FHLBanks Surpass $100 Billion in SOFR-linked Issuance

posted on Wednesday, August 21, 2019 in Business News

The Office of Finance announced that the Federal Home Loan Bank System has issued over $100 billion in SOFR-linked securities since its first issuance in November of last year. SOFR, the Secured Overnight Financing Rate, has been identified by the Federal Reserve’s Alternative Reference Rates Committee as its recommended alternative to U.S. Dollar LIBOR, and the development of the SOFR market is ongoing.

“This week’s transactions bring our total SOFR-linked issuance to $108.35 billion. This important milestone signifies strong investor demand and acceptance of SOFR as the preferred replacement reference rate for LIBOR in our market,” said Randy Snook, CEO of the Office of Finance. The FHLBanks provide access to reliable liquidity to approximately 6,800 members in support of housing finance and community investment. “Our regular and frequent issuance of SOFR-linked securities strengthens the FHLBanks’ ability to meet the current and future needs of our members as we participate in the development of the SOFR index in support of our mission.”

Andre D. Galeano, Deputy Director, FHFA Division of FHLBank Regulation stated, “The leadership of the FHLBanks has been critically important in facilitating the market’s orderly transition away from LIBOR. The FHFA will continue to work closely with its regulated entities as they support the market’s transition to SOFR in a prudent and responsible manner.”
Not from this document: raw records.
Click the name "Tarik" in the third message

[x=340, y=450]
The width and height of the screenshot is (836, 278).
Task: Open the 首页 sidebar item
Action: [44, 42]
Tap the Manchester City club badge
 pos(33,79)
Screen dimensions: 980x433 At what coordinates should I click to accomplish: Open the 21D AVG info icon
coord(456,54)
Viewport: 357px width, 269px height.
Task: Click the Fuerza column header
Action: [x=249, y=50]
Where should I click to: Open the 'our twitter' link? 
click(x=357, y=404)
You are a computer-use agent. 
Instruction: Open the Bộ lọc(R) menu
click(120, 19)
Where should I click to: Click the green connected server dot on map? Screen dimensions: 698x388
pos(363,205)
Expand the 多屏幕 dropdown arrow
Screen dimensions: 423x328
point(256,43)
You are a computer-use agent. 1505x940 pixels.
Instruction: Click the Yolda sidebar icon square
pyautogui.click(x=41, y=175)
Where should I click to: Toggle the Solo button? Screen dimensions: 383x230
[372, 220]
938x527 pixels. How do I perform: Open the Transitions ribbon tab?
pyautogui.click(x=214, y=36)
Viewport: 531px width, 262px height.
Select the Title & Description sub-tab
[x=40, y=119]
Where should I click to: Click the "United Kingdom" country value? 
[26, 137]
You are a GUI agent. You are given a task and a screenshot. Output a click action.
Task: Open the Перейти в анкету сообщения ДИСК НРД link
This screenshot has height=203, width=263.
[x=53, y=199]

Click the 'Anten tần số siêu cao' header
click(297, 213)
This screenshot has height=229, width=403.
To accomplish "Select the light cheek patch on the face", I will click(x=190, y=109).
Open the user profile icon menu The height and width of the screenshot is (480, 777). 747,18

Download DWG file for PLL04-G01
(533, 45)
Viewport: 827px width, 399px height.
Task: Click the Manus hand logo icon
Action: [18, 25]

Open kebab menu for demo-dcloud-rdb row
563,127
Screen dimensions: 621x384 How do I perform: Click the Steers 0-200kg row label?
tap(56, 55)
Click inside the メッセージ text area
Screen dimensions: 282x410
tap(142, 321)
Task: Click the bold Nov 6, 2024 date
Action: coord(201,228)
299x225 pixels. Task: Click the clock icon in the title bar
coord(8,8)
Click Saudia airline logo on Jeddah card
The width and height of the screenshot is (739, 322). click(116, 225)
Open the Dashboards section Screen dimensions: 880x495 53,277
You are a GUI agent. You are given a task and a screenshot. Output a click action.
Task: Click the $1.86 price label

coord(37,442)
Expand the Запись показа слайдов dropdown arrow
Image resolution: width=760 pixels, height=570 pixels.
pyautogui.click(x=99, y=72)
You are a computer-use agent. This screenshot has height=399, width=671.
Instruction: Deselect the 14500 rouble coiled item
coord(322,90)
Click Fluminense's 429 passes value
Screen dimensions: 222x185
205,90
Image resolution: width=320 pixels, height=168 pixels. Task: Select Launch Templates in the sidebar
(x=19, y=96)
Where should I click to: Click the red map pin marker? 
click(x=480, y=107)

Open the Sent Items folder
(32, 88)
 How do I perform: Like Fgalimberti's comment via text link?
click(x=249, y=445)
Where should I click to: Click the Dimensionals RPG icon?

Tom Wipf, Vice Chairman of Institutional Securities at Morgan Stanley, chairs the Alternative Reference Rates Committee, convened by the Federal Reserve Board and the New York Fed to help ensure the successful implementation of the Paced Transition Plan it developed. “The impact of the FHLBank System’s participation on the development of the SOFR market has been significant,” commented Wipf. “The volume and frequency of FHLBank issuance has clearly indicated to market participants the viability of SOFR as the preferred replacement rate for USD LIBOR. We expect other issuers to follow the lead of the FHLBanks as investors indicate a growing preference for SOFR linked debt.”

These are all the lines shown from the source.